Data Wrangling Assessment Task 3: Dataset challenge

Required packages

library(dplyr)
library(tidyr) 
library(knitr) 
library(magrittr)
library(lubridate)
library(ggplot2)
library(forecast)

Data, Tidy & Manipulate Data I (Steps 1, 2, 6 - Get, Tidy and Merge Data)

These two data sets contain information related to Covid19, retrieved from Covid19data.com.au

The First data set is about Covid19 Daily cases

Variables include:

Date - Date from 1/08/2021 to 12/10/2021
State - The state in Australia
Cases - The number of new daily Covid19 confirmed cases

Source

Covid19data, 2021, Cases: States and Territories, Covid19data, viewed 13 October 2021,<https://www.covid19data.com.au/states-and-territories>

The Second data set is about the number of double vaccinated people

Variables include:

Date - Date from 1/08/2021 to 12/10/2021
State - The state in Australia
DoubleVaxxed - The total number of double vaccinated people

Source

Covid19data, 2021, COVID-19 Vaccinations in Australia, Covid19data, viewed 13 October 2021, <https://www.covid19data.com.au/vaccines>

# First we download the two data sets from covid19data

# Then we import data using read.csv and assign them as cases and doses 
cases <- read.csv("daily cases.csv")
head(cases)

doses <- read.csv("2 Doses.csv")
head(doses)

# In order to conform the tidy data principles: Each variable needs to have its own column, each observation needs to have its own row and each value needs to have its own cell. To do this, we need to convert the wide data to long data.
# The current data has column headers which are values, not variable names.

cases <- cases %>% 
  pivot_longer(!ï..Date, names_to = "State", values_to = "Cases")

# Here we need to make sure all variables are the same class to perform the pivot_longer function on doses.
doses$NSW <- as.character(doses$NSW)
doses$VIC <- as.character(doses$VIC)
doses$QLD <- as.character(doses$QLD)
doses$SA <- as.character(doses$SA)
doses$WA <- as.character(doses$WA)
doses$TAS <- as.character(doses$TAS)
doses$NT <- as.character(doses$NT)
doses$ACT <- as.character(doses$ACT)

doses <- doses %>% 
  pivot_longer(!ï..Date, names_to = "State", values_to = "DoubleVaxxed")

# We then use bind_cols function to merge the data sets and assign as CovidData
CovidData <- bind_cols(cases, doses)
head(CovidData)

# As you can see, there are duplicate variables Date and State.
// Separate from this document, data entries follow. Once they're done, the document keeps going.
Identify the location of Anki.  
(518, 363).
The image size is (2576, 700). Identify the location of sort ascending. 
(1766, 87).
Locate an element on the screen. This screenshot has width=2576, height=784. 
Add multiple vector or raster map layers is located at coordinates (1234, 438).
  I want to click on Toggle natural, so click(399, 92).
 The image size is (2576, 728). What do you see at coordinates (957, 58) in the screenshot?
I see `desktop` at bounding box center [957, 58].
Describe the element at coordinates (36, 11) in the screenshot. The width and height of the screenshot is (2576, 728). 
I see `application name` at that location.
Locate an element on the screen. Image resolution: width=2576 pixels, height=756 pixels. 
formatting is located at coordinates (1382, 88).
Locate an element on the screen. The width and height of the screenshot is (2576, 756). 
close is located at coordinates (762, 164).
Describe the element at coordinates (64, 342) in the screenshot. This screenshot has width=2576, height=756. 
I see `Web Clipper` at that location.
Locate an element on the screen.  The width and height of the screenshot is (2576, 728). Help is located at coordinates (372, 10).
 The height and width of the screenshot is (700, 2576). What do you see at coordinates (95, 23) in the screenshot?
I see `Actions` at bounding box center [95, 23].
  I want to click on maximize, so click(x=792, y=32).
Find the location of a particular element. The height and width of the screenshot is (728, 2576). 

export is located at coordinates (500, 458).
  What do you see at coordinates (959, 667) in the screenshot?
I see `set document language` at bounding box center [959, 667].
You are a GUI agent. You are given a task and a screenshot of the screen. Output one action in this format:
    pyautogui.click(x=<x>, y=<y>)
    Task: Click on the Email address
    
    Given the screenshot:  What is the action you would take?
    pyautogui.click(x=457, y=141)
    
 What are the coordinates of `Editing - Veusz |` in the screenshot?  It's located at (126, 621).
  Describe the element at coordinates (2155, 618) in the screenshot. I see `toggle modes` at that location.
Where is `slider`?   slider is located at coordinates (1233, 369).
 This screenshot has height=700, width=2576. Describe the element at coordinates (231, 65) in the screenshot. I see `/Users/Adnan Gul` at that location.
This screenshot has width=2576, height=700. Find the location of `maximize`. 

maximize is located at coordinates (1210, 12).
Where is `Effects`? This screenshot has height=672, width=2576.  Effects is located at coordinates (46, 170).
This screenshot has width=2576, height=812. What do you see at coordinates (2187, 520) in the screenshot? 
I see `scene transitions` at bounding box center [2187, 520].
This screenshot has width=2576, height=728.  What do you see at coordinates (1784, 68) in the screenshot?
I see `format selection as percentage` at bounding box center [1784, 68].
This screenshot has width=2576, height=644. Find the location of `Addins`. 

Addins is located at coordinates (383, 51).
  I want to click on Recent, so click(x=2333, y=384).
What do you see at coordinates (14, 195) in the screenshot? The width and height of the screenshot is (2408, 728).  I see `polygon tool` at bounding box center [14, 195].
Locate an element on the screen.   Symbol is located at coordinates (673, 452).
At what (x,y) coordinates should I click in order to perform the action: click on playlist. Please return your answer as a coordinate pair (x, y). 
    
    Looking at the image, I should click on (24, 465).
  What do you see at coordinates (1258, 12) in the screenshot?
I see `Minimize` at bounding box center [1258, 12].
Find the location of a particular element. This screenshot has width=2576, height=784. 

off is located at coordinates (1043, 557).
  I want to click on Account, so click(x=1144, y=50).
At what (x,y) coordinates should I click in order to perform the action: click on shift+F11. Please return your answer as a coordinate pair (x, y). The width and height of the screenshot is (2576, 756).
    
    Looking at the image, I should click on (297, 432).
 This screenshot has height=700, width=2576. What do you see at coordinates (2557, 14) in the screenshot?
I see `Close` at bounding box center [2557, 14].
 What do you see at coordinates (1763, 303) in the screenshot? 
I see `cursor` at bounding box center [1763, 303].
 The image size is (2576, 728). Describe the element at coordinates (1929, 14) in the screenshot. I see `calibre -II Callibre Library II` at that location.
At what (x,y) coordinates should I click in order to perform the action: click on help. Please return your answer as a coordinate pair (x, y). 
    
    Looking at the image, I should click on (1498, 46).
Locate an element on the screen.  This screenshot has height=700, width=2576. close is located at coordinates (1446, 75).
Here we drop the duplicates
CovidData <- select(CovidData, -ï..Date...4, -State...5)


# Here we rename the column names
CovidData <- CovidData %>% 
  rename(Date = ï..Date...1,
         State = State...2)
# Here we remove the commas in the DoubleVaxxed column
CovidData$DoubleVaxxed <- as.numeric(gsub(",","",CovidData$DoubleVaxxed))

CovidData

Understand (Steps 3, 4, 5 - Inspect, convert variable classes)

# Here we use the str() function to inspect the structure of the data.
str(CovidData)

## tibble [584 x 4] (S3: tbl_df/tbl/data.frame)
##  $ Date        : chr [1:584] "1/08/2021" "1/08/2021" "1/08/2021" "1/08/2021" ...
##  $ State       : chr [1:584] "NSW" "VIC" "QLD" "SA" ...
##  $ Cases       : int [1:584] 241 4 9 3 0 0 0 0 209 2 ...
##  $ DoubleVaxxed: num [1:584] 1252304 1038227 753447 275925 340905 ...

# From this, we can clearly see that Date, State and DoubleVaxxed need to have their variable classes converted appropriately.
CovidData$Date <- as.Date(CovidData$Date, format = "%d/%m/%Y")
CovidData$State <- as.factor(CovidData$State)
levels(CovidData$State)

## [1] "ACT" "NSW" "NT"  "QLD" "SA"  "TAS" "VIC" "WA"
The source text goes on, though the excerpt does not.